Lisboa, 01 ago 2026 (Lusa) — A Polícia Marítima e a Marinha Portuguesa, numa operação conjunta com a Unidade de Controlo Costeiro e de Fronteiras (UCCF) da GNR, reforçaram substancialmente a vigilância na costa algarvia através de patrulhas diárias por mar e por terra.
O objetivo prioritário passa por identificar precocemente embarcações afetas ao tráfico de seres humanos, migração irregular ou outras redes criminosas. Perante o cenário de risco, as autoridades apelam também ao envolvimento dos cidadãos, pedindo que qualquer atividade ou movimentação suspeita seja comunicada de imediato às forças de autoridade locais ou ao Centro de Busca e Salvamento Marítimo de Lisboa.
A intensificação do dispositivo de segurança surge na sequência da grave crise migratória desencadeada em Ceuta, o enclave espanhol no norte de África. Confrontado com a situação, o Primeiro-Ministro, Luís Montenegro, rejeitou categoricamente a suspensão do espaço Schengen em Portugal, defendendo que a prioridade assenta na aplicação rigorosa do Pacto Europeu para as Migrações e Asilo e no reforço efetivo do controlo das fronteiras marítimas e terrestres.

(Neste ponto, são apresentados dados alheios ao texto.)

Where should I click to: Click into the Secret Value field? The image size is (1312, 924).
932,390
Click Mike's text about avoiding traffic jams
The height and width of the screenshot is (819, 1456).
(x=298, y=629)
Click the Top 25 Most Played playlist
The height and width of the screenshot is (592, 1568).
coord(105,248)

A urgência do reforço em Portugal justifica-se pela dimensão dos acontecimentos em Ceuta, onde a cidade espanhola enfrentou uma vaga migratória sem precedentes vinda de Marrocos, com as autoridades locais a estimarem a entrada de cerca de 60 mil pessoas num curto espaço de tempo. Embora dezenas de milhares de migrantes já tenham regressado a território marroquino, a travessia a nado do estreito de Gibraltar já custou a vida a pelo menos 57 pessoas, sublinhando o dramático desespero na região.